[Tribune] Même s'il met fin à plus de deux ans de turbulences, le décret signé en octobre par Joe Biden, sur les transferts de données personnelles entre les Etats-Unis et l’Union européenne, est loin d'être la solution idéale.
Le président américain Joe Biden a signé en octobre dernier un décret qui a lancé un processus de mise en place d’un nouveau cadre concernant les transferts de données personnelles entre les Etats-Unis et l’Union européenne. En effet, depuis l’invalidation du Privacy Shield en 2020, plus aucune base légale n’existe pour encadrer l’exportation des données des utilisateurs européens vers les États-Unis. Néanmoins, même avec ce nouveau décret, les conditions ont trop changé pour revenir au statu quo d'avant Schrems II.
En effet, depuis Schrems II, les autorités de protection des données de l'UE se sont intéressées aux entreprises qui utilisent des solutions analytiques issues des big tech américaines pour envoyer les données personnelles de leurs clients à l'étranger. Google Analytics, l'un des outils d'analyse de sites web les plus populaires au monde, a notamment été interdit dans l'UE par les autorités de protection des données de France, d'Autriche, d'Italie et du Danemark. Après Schrems II, le «retour de bâton» juridique a semé le chaos et l’incertitude chez les entreprises qui utilisaient ces solutions analytiques, d’où l’intérêt de poser un nouveau cadre.
Une nouvelle solution bancale
Mais ce décret est-il la solution idéale ? Il introduit, entre autres, une série de garanties et d'exigences supplémentaires pour limiter l'accès aux données des citoyens européens par les services de surveillance américains, et notamment un système de recours pour traiter les plaintes. L'ampleur et la portée des changements introduits par le décret pour protéger les données des citoyens européens sont peut-être sans précédent, mais la solution est imparfaite.

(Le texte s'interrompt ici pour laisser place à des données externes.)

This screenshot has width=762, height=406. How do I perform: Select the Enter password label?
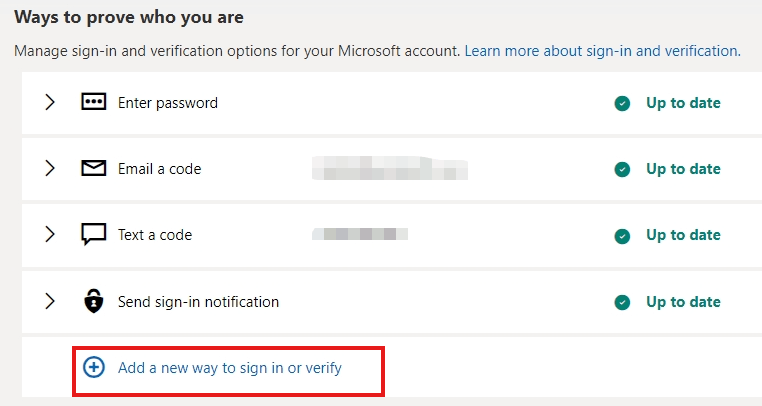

L’ONG autrichienne NOYB (None Of Your Business), responsable du démantèlement de deux précédents accords de transfert de données, a réalisé une première évaluation du document. Tout d’abord, le décret n'est pas une loi et peut être facilement annulé par un autre décret : la faiblesse de cette construction juridique ne satisfera probablement pas la CJUE, selon NOYB. Il faut aussi noter que, du point de vue des États-Unis, les Européens n'ont aucun droit à la vie privée ; le quatrième amendement ne l’accorde qu'aux citoyens américains. Tous les citoyens non américains peuvent donc facilement devenir la cible d'une surveillance.

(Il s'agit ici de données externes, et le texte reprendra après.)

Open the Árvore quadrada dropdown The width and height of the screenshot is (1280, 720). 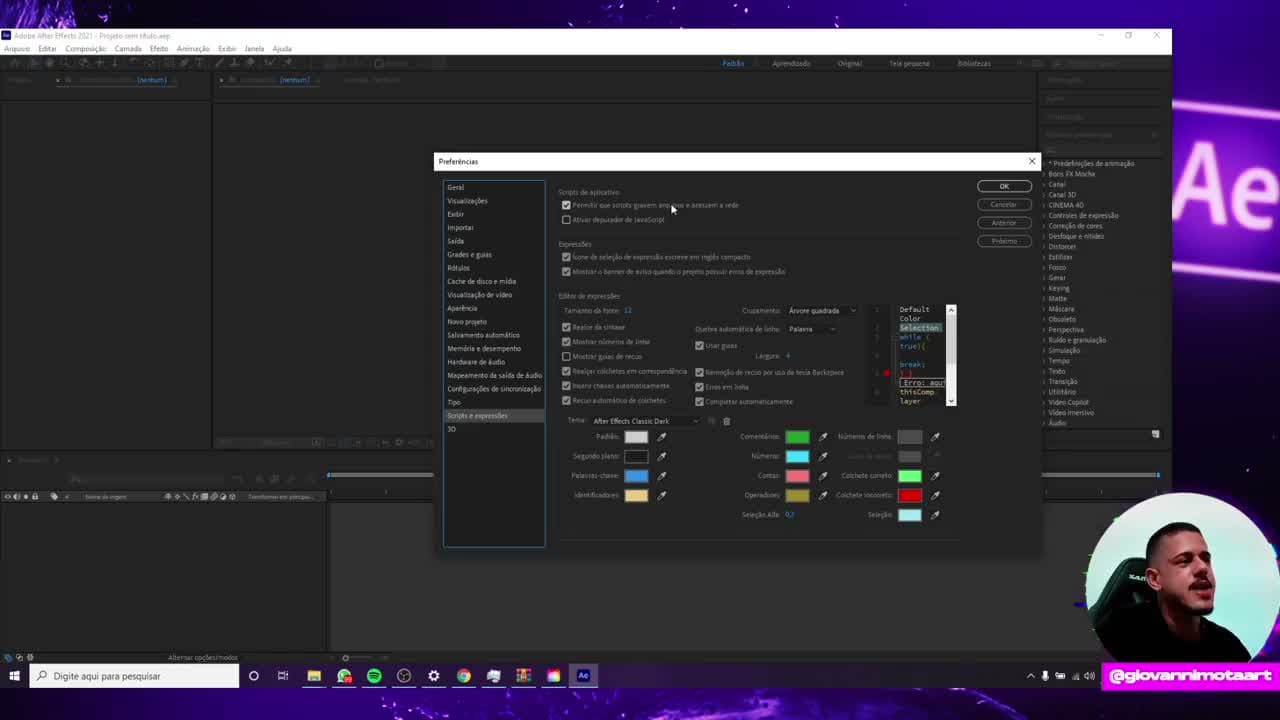pyautogui.click(x=822, y=311)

Par ailleurs, l’autorité de protection des données de l'État allemand du Bade-Wurtemberg a elle aussi relevé des lacunes importantes dans ce décret : en plus de sa faiblesse juridique, elle relève que la relation entre le décret et les autres réglementations américaines existantes, telles que le Cloud Act, n'est pas claire, et qu’en plus de cela, il autorise toujours explicitement la surveillance de masse.

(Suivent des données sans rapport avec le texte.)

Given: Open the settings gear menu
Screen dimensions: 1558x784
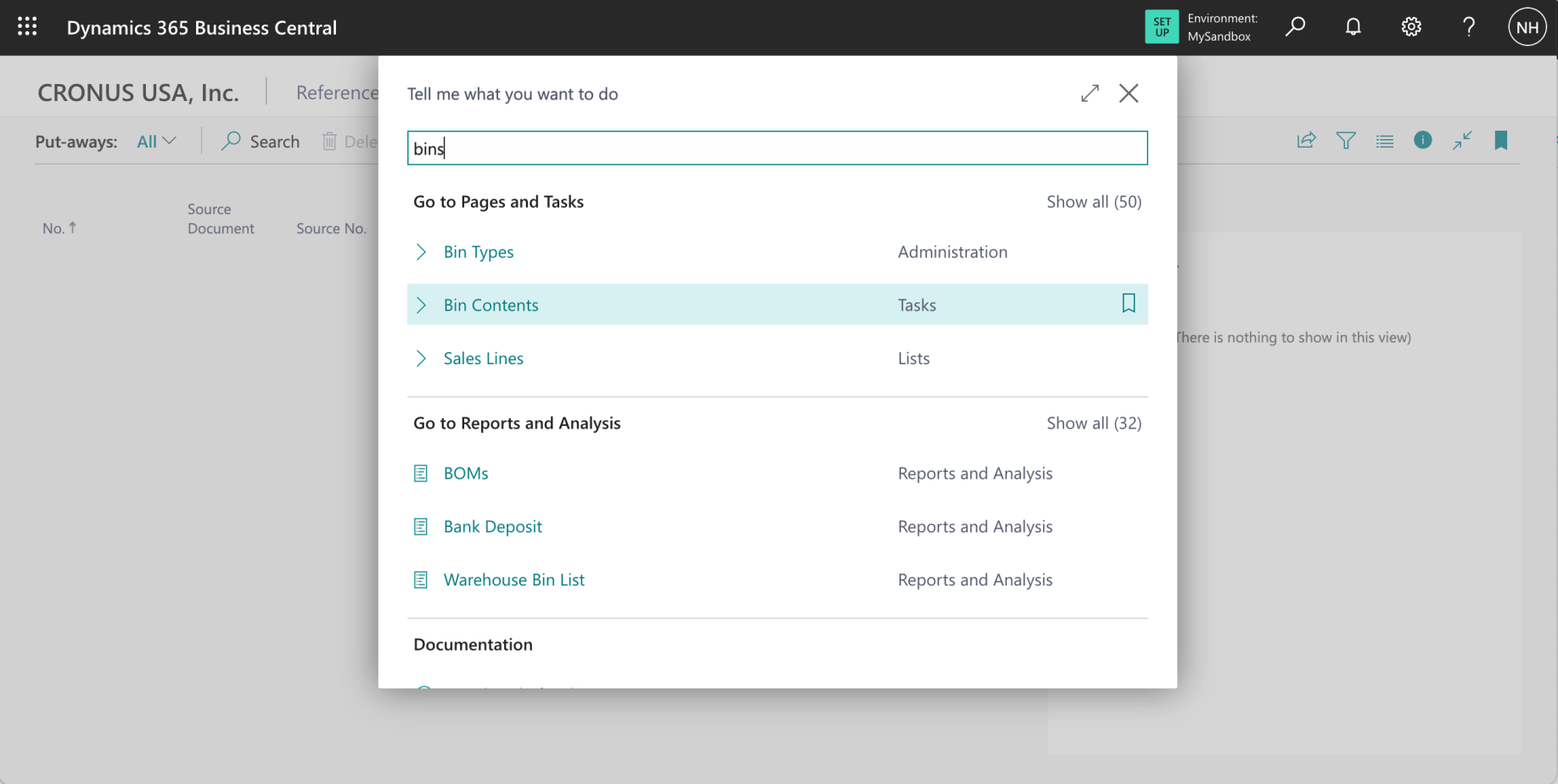Looking at the screenshot, I should tap(1410, 27).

Les organisations américaines opérant dans l'UE ne seront pas liées par le RGPD. Selon le décret, elles n'auront pas besoin d'une base juridique pour la collecte de données et ne devront fournir qu'un mécanisme d'exclusion pour ceux qui ne veulent pas partager les leurs. Les entreprises de l'UE qui doivent se conformer au RGPD seront donc sérieusement désavantagées.
Faire face à des temps incertains
Depuis l'arrêt Schrems II, qui a effectivement interdit les transferts de données entre l'UE et les États-Unis, de nombreuses organisations européennes ont mis à jour leurs technologies et leurs méthodes pour naviguer dans le nouveau paysage juridique. Plusieurs recours ont été pris, comme la limitation des transferts et l'anonymisation des données, car les technologies commerciales américaines reposent en grande partie sur l'identification des utilisateurs et les transferts de données. La limitation des transferts ou la suppression des informations personnelles des données permet de surmonter ce problème, mais elle a un prix. Par exemple, lorsque Google Analytics est configuré pour répondre aux normes du RGPD, il perd la plupart de ses capacités.
Il est aussi possible de mettre à jour la pile technologique avec des alternatives européennes. Schrems II a créé une ouverture sur le marché pour les entreprises de l'UE qui proposent des logiciels commerciaux et marketing avec un hébergement local dans l'UE. Ces alternatives permettent aux entreprises de devenir complètement indépendantes de l'épreuve du transfert de données.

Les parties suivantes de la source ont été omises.